__Material for the task__

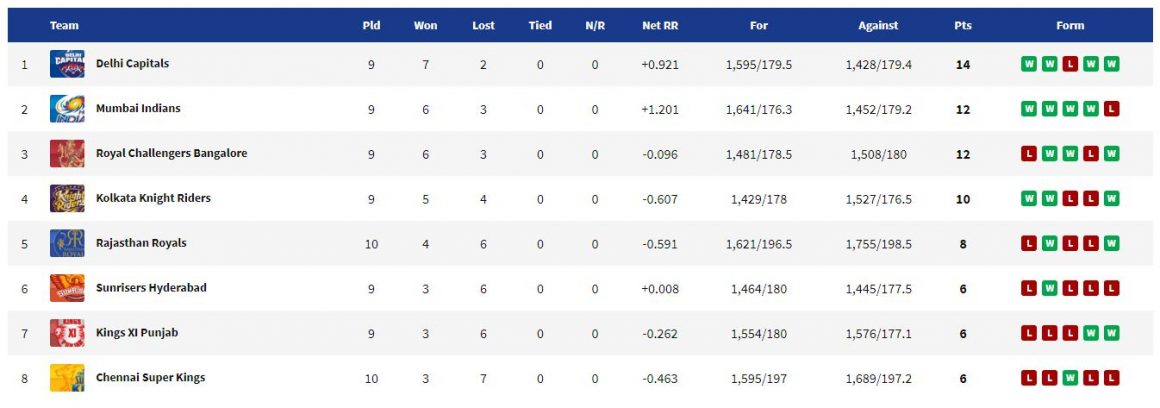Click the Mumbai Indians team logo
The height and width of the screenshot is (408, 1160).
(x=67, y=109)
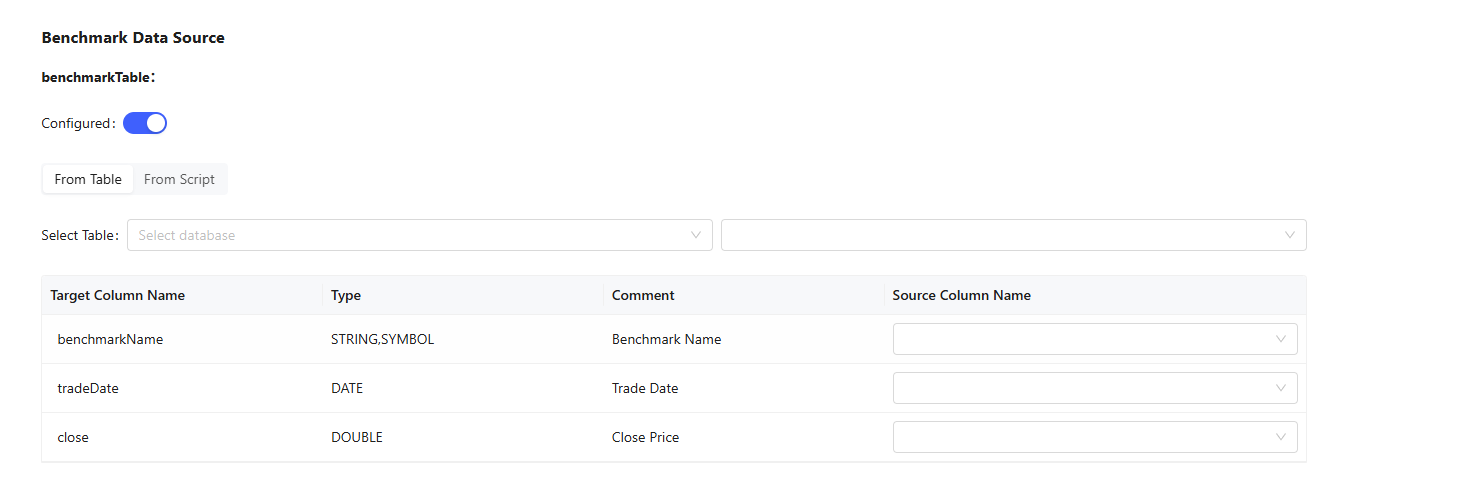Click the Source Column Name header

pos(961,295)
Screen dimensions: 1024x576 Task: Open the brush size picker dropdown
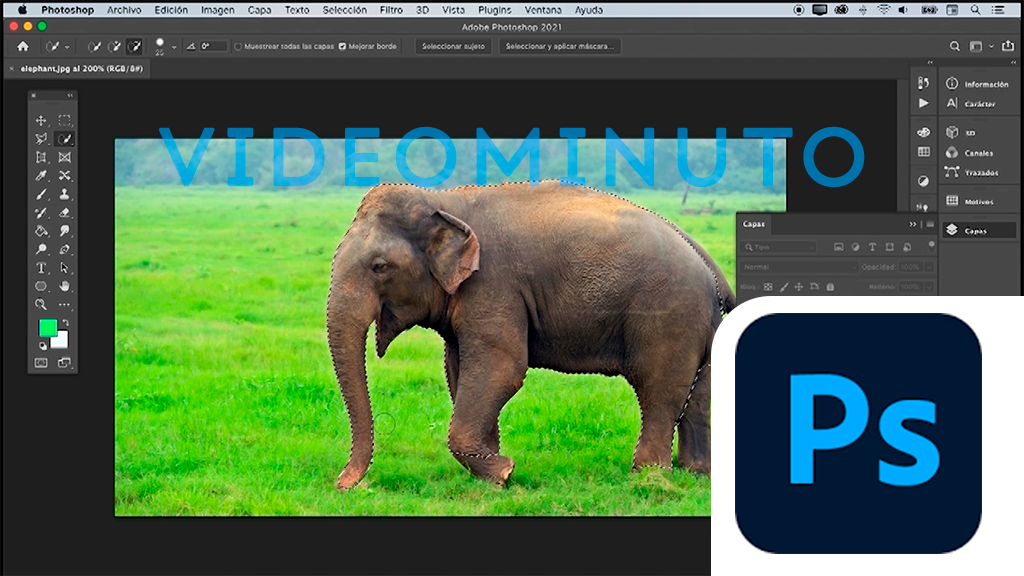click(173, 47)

* * *

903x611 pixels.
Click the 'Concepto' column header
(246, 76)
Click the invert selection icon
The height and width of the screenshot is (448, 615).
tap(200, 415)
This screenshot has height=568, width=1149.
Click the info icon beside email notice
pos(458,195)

__What you are asked to do__
Starting at the line containing "Screen dimensions: 1024x576" and ending at the line containing "click(173, 47)", format those data lines as a JSON list of strings, one per line, with blank lines omitted. Leave the pictures out of your answer.

__Answer for this exercise__
[
  "Screen dimensions: 1024x576 Task: Open the brush size picker dropdown",
  "click(173, 47)"
]